In various countries in the region, terrorist groups pose as governments, conquer territories, take on regular armies, control capitals, brutalise opponents and murder innocent people.

Every week, dozens fall to terror in Iraq, Syria, Libya, Yemen, Egypt and Lebanon. Even Saudi Arabia is not safe, as the attack on border guards in Arar, two weeks ago, shows.

Turf wars between jihadist groups have become commonplace, with the Islamic State (IS) group and Al-Nusra Front locking horns in Syria, and the Army of Islam, led by Zahran Alwash, flexing its muscles in villages near Damascus.

But it was the terror attacks in Paris that grabbed the global headlines of late, sending millions into the streets to protest the killing of cartoonists, and bringing world leaders to France in a show of solidarity.

Confronting terror is not an easy task. The new brand of jihadists seems to thrive on war and manage to recruit more young people as the conflicts drag on.

In some cases, negotiations have been sought as a way of reducing the terrorist threat.

In Libya, initiatives have been proposed to reconcile rival militias and governments. In Iraq, former prime minister Iyad Allawi is trying to mediate between the government and rebels of the Naqshabandi Army.

Cairo and Moscow are talking to Syrians, in the hope of finding a compromise that would end the four-year-long civil war.

One problem that seems to help terrorism survive is that of double standards. It is common to tolerate terrorism when the target of attack is a foe, but the practice can backfire. Terrorism is unacceptable under any circumstances. And it is not to be confused with freedom fighting.

People living under occupation are allowed by international law to use lethal force to seek independence. But under no circumstances should the targeting of innocent civilians be condoned.

The new breed of jihadists that has emerged in the aftermath of the Arab Spring has no respect for human life or dignity. The extremists frown upon diversity of opinion and faith, scorn all systems of government except their own, and will kill and maim to reach their objectives.

Theirs is a fight against the underlying assumptions of the modern state. Theirs is a fight against freedom, equality, and diversity — the very fabric of human progress.

The new breed of jihadists is supremacist, uncompromising and determined to reverse the course of human evolution. Their disrespect for any society but their own runs deep, and they have no use for well-established forms of government.
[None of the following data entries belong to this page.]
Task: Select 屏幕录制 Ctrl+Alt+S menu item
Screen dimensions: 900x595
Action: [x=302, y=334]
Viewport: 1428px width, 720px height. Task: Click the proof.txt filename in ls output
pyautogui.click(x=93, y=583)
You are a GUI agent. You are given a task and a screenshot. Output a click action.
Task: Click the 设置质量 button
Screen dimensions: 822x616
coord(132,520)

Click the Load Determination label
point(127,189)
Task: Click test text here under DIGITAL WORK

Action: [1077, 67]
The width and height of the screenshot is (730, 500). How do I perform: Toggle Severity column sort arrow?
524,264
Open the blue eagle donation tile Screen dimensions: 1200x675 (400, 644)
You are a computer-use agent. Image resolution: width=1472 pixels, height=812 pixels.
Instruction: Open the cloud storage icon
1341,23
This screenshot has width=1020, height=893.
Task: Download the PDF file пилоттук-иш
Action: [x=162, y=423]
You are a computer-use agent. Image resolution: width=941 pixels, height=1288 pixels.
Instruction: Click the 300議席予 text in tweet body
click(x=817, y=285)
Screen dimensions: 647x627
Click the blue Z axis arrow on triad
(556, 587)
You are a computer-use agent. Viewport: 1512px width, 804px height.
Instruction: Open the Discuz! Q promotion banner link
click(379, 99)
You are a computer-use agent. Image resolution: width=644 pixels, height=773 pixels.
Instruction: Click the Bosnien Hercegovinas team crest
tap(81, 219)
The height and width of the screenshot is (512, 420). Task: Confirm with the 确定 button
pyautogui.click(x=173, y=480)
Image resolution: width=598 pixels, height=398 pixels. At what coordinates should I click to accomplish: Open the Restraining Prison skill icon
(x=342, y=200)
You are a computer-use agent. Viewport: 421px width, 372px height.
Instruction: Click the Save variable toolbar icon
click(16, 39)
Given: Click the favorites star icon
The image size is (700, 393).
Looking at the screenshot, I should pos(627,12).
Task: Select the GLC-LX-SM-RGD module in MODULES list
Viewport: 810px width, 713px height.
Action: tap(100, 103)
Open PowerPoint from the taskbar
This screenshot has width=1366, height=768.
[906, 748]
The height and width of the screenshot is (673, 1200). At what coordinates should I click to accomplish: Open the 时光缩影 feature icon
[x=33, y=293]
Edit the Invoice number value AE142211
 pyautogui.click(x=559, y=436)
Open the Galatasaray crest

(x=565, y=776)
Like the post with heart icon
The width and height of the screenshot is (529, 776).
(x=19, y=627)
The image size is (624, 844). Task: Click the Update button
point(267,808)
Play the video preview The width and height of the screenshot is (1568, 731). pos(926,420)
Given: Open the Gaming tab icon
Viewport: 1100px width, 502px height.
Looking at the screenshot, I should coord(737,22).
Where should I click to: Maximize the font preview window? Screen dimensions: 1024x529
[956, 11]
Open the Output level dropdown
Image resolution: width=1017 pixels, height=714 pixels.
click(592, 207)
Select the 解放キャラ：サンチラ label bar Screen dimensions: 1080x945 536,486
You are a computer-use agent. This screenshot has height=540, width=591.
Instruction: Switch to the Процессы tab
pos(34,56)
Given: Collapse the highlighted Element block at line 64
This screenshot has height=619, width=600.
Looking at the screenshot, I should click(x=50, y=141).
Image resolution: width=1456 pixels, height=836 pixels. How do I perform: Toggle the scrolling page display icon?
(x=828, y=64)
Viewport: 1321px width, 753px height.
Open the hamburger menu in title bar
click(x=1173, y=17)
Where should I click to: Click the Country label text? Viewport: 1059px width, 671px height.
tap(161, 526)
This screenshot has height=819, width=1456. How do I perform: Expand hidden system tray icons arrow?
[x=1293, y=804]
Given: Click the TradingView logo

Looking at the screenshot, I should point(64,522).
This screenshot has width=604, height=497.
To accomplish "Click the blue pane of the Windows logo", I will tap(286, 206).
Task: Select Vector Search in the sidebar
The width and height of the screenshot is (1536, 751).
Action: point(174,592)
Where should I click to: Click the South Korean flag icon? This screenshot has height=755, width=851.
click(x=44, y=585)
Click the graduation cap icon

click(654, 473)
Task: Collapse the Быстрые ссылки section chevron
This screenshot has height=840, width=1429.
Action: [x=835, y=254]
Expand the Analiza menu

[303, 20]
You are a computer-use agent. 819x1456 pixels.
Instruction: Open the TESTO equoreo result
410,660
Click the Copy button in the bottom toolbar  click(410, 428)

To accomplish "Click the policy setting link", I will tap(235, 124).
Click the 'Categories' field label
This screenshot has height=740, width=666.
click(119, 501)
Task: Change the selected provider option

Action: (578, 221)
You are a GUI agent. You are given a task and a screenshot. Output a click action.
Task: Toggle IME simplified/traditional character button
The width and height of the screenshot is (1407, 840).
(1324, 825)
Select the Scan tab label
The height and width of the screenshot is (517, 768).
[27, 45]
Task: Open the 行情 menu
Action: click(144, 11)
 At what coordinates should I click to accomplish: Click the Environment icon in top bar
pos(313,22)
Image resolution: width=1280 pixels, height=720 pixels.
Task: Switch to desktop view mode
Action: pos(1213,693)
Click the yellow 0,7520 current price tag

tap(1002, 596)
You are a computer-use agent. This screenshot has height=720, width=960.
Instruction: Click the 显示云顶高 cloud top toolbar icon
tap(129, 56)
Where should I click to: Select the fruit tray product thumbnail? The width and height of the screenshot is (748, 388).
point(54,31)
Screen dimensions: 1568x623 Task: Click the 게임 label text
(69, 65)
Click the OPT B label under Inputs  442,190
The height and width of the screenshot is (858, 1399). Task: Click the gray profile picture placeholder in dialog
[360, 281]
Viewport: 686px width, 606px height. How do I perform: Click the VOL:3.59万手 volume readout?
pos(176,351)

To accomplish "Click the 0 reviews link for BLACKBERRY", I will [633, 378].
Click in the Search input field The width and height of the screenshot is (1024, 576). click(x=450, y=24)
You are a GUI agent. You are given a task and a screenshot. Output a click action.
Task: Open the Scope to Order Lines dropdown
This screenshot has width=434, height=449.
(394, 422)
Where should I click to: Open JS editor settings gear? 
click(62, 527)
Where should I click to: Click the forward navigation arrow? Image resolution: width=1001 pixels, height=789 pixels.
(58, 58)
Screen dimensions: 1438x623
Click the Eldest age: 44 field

Modern governments, no doubt, can make mistakes. Their decisions can be challenged and their policies debated. But life under the archaic forms of governments the Islamists are trying to impose would be pure hell. A modern government is a guarantor of human dignity and freedom. Even when it fails, it is better than the options the jihadists are offering.

The Arab Spring started with peaceful protests in Tunisia, Egypt, Libya, Yemen and Syria. Tunisia managed a successful transition to a stable government, and Egypt, which had some trouble courtesy of the Muslim Brotherhood, is getting there.

The Muslim Brotherhood was overthrown in Egypt because it fomented social and political unrest, tried to grab power and hang on to it through both legal and illegal means. And it remains, even after its overthrow, a firm backer of violence in Egypt and elsewhere.

In Libya, violence erupted as rival Islamist militias tried to dismantle the state in a frenzied quest for power. Libya became a hub for regional jihadists, and the ongoing conflict in this country is sending ripples of terror across the region.

In Syria and Yemen the governments are hanging on by a thread as rival jihadist groups carve off spheres of influence, the ideals of the revolutions long forgotten.

To defeat terror we have to keep our minds clear as to who the terrorists are and what they really aim for. We cannot condone terrorism in the name of any revolution. The jihadists who masquerade as revolutionaries should be confronted and put out of business.